Le sentier du littoral provoquera moins de courbatures, balisé sur 54 kilomètres de Bidart à Saint-Sébastien, côté espagnol. Sur la portion menant à Guétary, des vestiges de fours rappellent l’activité de la chasse à la baleine, à son apogée au XIIIe siècle, sur ces rives françaises.
Depuis l’arrivée du surf à Biarritz en 1957, la mer est devenue le royaume des adeptes de la glisse, même en novembre. Les pingouins en néoprène assurent le spectacle dans les vagues, avant de laisser la place à celui du coucher du soleil sur les flots.
D’autres balades traversent les vignobles d’Irouléguy ou la forêt d’Iraty, la plus grande hêtraie d’Europe, dans l’arrière-pays. S’il se met à pleuvoir, les ateliers d’artisans peuvent servir de refuge. À Bidart, les couteliers basques redonnent ainsi vie aux lames anciennes dans une ferme de 1769 entièrement vitrée pour permettre d’observer leur travail.

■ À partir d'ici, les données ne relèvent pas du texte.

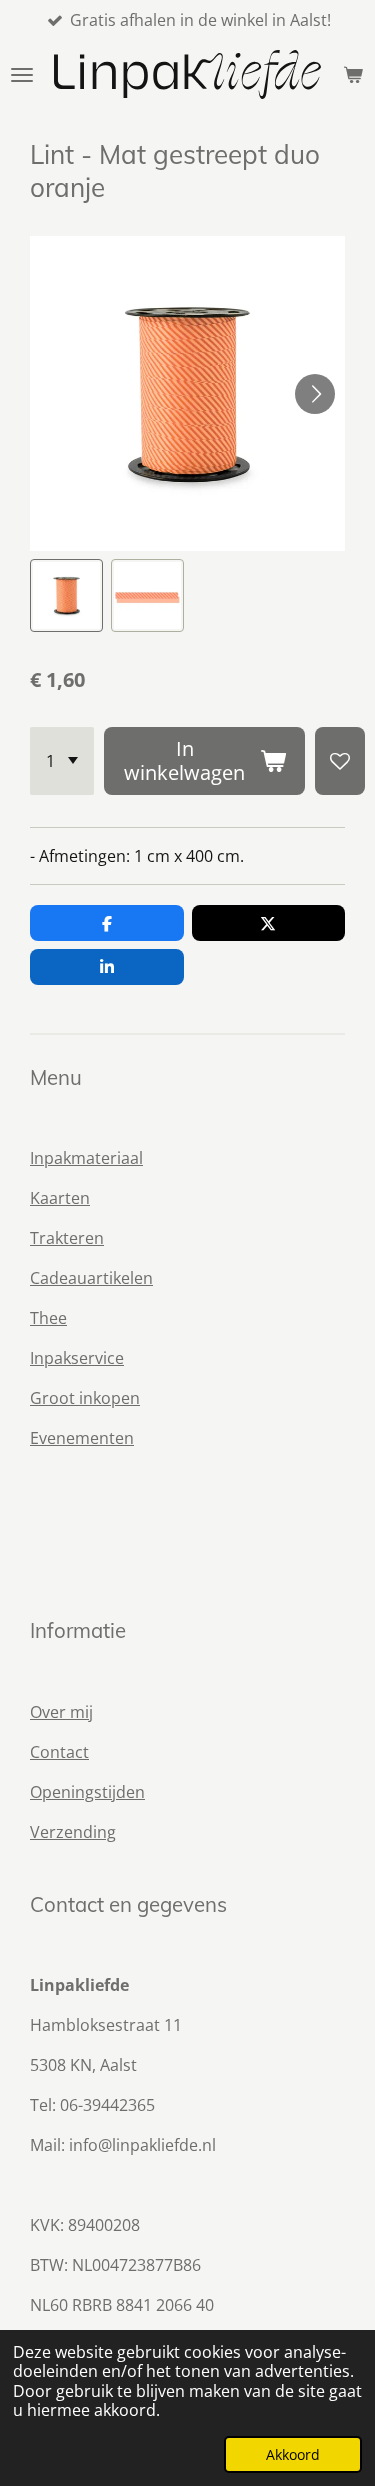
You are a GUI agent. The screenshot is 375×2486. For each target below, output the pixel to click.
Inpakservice (77, 1358)
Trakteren (67, 1238)
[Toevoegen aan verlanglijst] (340, 761)
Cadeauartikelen (91, 1278)
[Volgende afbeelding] (315, 394)
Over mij (61, 1712)
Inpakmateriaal (86, 1158)
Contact (59, 1752)
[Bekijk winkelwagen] (353, 74)
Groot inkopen (85, 1398)
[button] (66, 595)
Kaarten (60, 1198)
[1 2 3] (62, 761)
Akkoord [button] (293, 2454)
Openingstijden (87, 1792)
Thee (48, 1318)
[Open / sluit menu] (22, 74)
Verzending (73, 1832)
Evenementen (82, 1438)
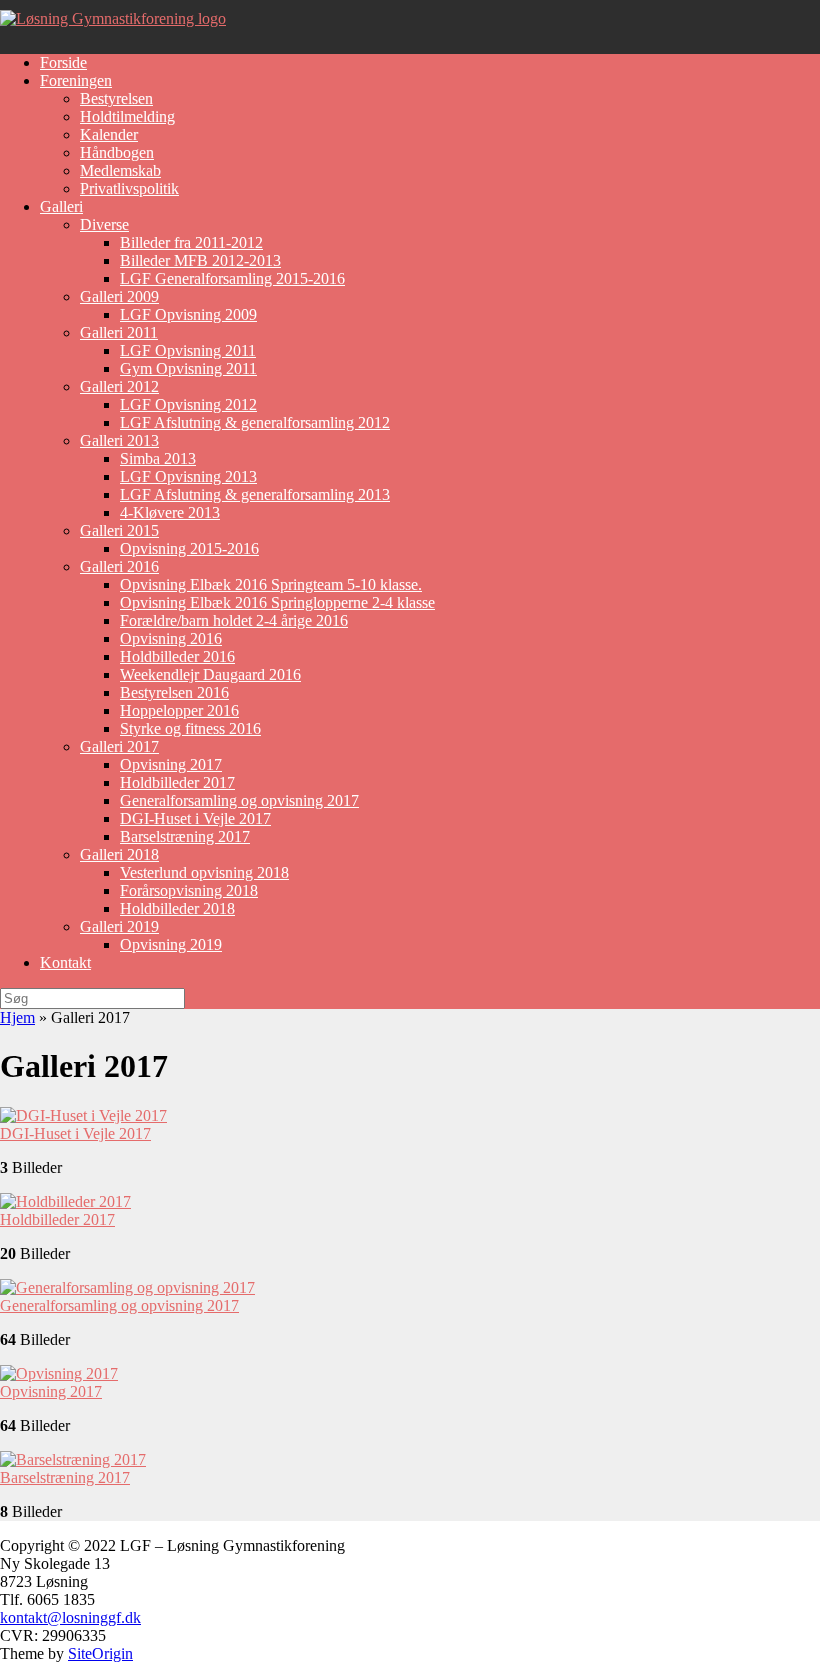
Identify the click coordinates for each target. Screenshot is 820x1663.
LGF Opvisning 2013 (188, 476)
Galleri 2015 (119, 530)
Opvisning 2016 (171, 638)
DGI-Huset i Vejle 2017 (195, 818)
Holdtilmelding (127, 116)
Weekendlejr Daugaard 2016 (210, 674)
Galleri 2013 (119, 440)
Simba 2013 (158, 458)
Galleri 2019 (119, 926)
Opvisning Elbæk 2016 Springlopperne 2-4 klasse (277, 602)
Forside (63, 62)
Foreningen (76, 80)
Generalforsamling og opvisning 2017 (239, 800)
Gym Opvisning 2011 (188, 368)
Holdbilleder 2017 (177, 782)
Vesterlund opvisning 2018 (204, 872)
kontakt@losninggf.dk (70, 1617)
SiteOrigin (100, 1653)
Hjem (17, 1017)
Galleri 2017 (119, 746)
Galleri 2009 (119, 296)
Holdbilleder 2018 (177, 908)
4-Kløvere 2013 (170, 512)
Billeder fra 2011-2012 (191, 242)
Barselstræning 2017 (185, 836)
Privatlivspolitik (129, 188)
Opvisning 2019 (171, 944)
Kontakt (65, 962)
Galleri (61, 206)
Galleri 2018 (119, 854)
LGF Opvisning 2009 (188, 314)
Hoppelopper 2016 (179, 710)
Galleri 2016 (119, 566)
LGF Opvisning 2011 (188, 350)
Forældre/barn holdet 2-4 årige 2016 (234, 620)
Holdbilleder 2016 (177, 656)
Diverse (104, 224)
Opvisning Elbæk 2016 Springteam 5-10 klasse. (271, 584)
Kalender (109, 134)
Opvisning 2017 (171, 764)
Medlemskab (120, 170)
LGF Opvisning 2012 (188, 404)
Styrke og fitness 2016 (190, 728)
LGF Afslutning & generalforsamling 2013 (255, 494)
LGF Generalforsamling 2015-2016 (232, 278)
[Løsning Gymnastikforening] (113, 18)
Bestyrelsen (116, 98)
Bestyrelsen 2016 (174, 692)
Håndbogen (117, 152)
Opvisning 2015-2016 (189, 548)
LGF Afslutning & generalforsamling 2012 (255, 422)
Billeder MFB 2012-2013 (200, 260)
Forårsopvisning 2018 (189, 890)
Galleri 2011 (119, 332)
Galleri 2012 (119, 386)
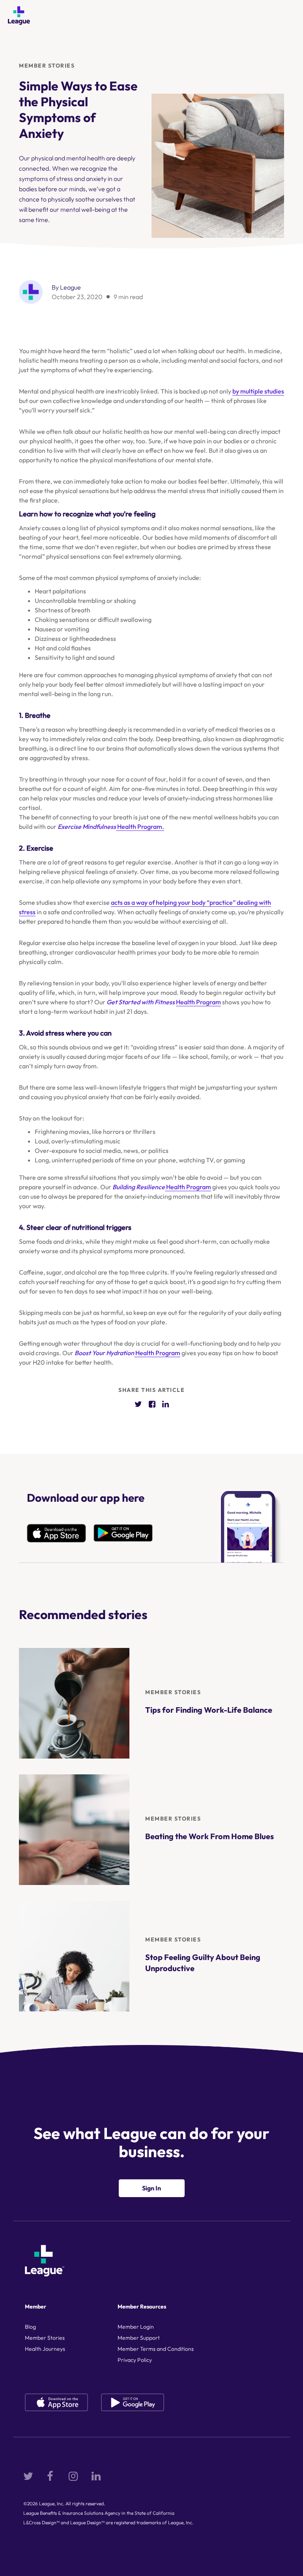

À Ascain, Lartigue 1910, labellisée « entreprise du patrimoine vivant », déploie ses toiles colorées dont les rayures racontent l’histoire des fermes d’autrefois. Au départ, la toile basque était en lin, cultivé et tissé pour fabriquer les mantes de bœufs, qui protégeaient les animaux des intempéries et des piqûres d’insectes. Le motif de sept rayures faisait écho aux sept provinces basques. Le bleu, prédominant au XVIIIe siècle, fut progressivement associé au rouge et au vert, couleurs qui se retrouvent aussi sur les façades : le premier pour les pêcheurs, le deuxième pour les éleveurs, le troisième pour les cultivateurs. En harmonie avec le paysage.